Tuesday, November 24, 2015

Impovershing the Community

At least relative to the baseline.  The baseline being that level of well being, read income, that we could achieve if the item in question didn't exist.

Each and every sub optimal transaction, lack of a beneficial transaction and mal investment that occurs in an economy either contributes to the baseline of what is possible in shared well being or subtracts from what is possible.

People desire well being.  They prefer, as the economist Mises said in Human Action (Ch8 Sec. 2), "...life to death, health to sickness, nourishment to starvation, abundance to poverty."  I would add that they prefer leisure to labor and now versus later.

Most regulated transactions are sub optimal, at least from a pure financial transaction point of view.  If they were not, then they would take place without regulation.  Often, the regulation is designed to create an additional objective - fairness, equality, protection of the weak, protection of the commons.

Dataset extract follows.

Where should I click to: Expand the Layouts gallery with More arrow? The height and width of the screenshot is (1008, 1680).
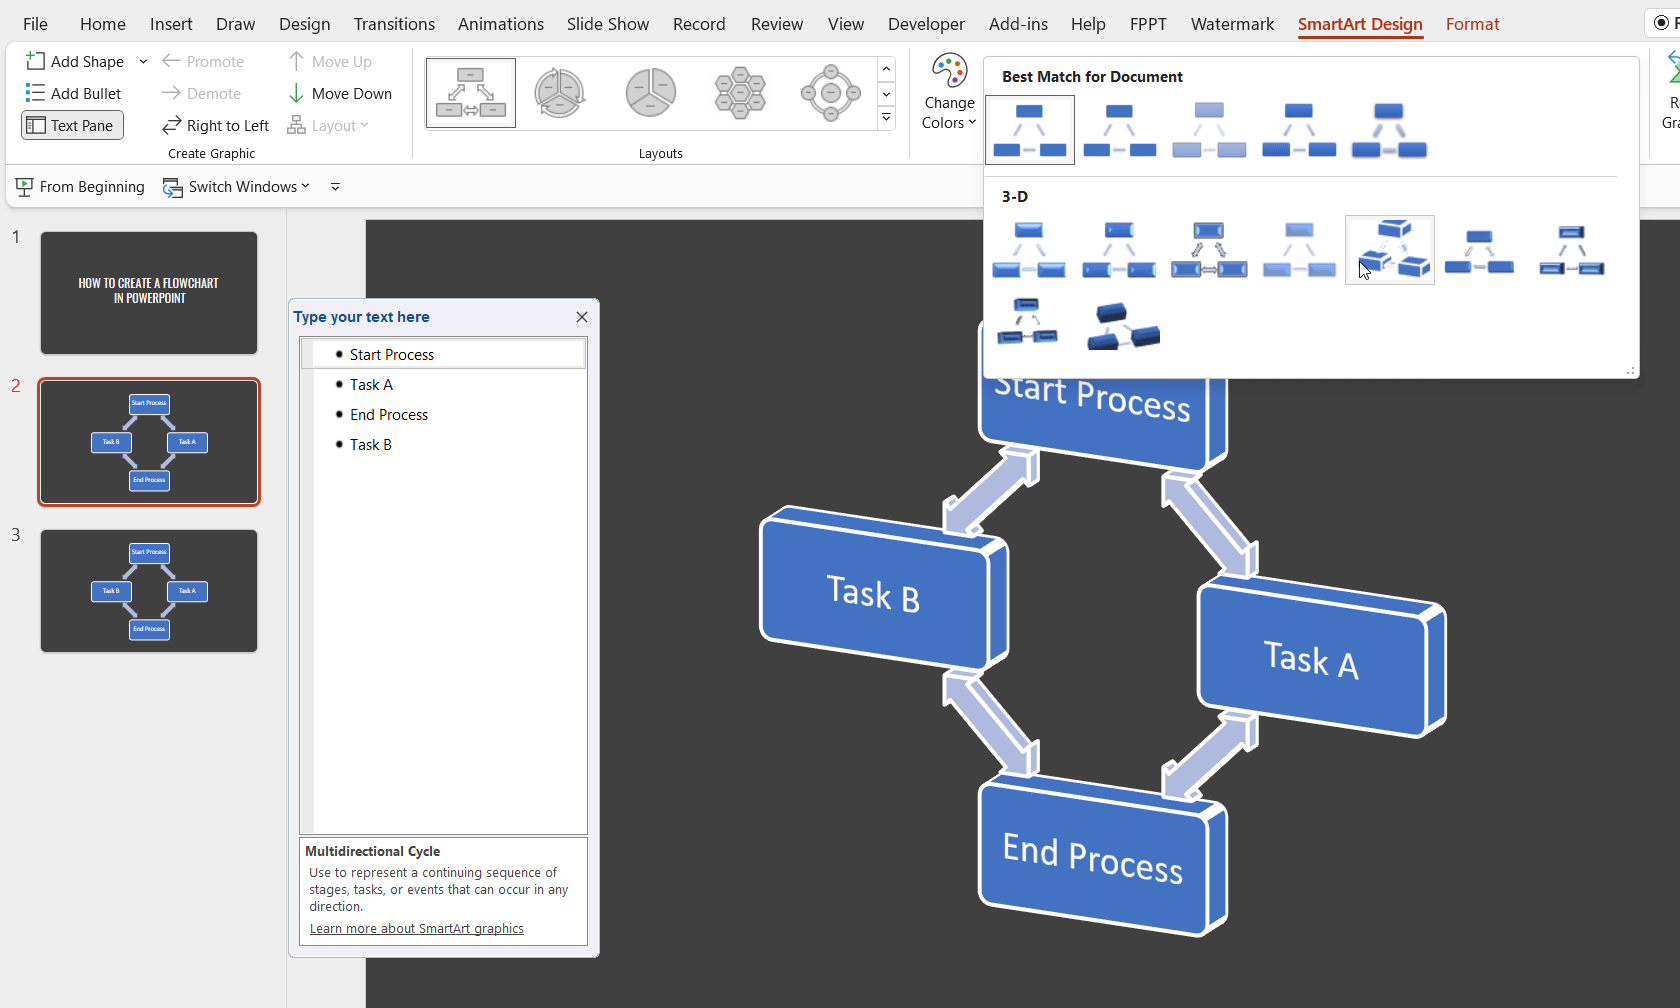(x=886, y=117)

In all cases, what one person receives without working for, another person must work for without receiving.

Examples of sub optimal transactions abound.  Licensing hundreds of professions?  Undertaken in the name of consumer protection, but generally associated with restricting new entrants to the trade in order to keep the prices all of us consumers pay, up. The lack of price transparency in health care makes almost every transaction their likely to be sub optimal.  How would one know when, usually, neither the doctor or dentist or the prospective patient knows what they are being charged and paying?  That doesn't sound likely to provide a way to figure out the highest and best use of either parties resources - the time of the physician or the money of the patient - does it?  Or take mal investment.  How about a bridge to no where in Alaska?

That does not mean there is no need to create additional objectives or for us to collectively pool our resources to support the rule of law and safety nets for the young, sick and old.

But the next time you think, 'the government shouldn't let that happen,' or 'somebody should do something about that,' keep in mind that the cost of doing so is money you take away from each of us and then spend to further monitor and hamper our behavior.  Every penny reduces our ability to spend on what is really necessary.  Most of the behaviors die out under their own weight.

Accurate Reality:  We spend so much serving other masters and letting the government run ineffectively and meddle in unnecessary areas that we squander the incremental well being, read money, that we could use to easily pay for the real objectives we all agree on.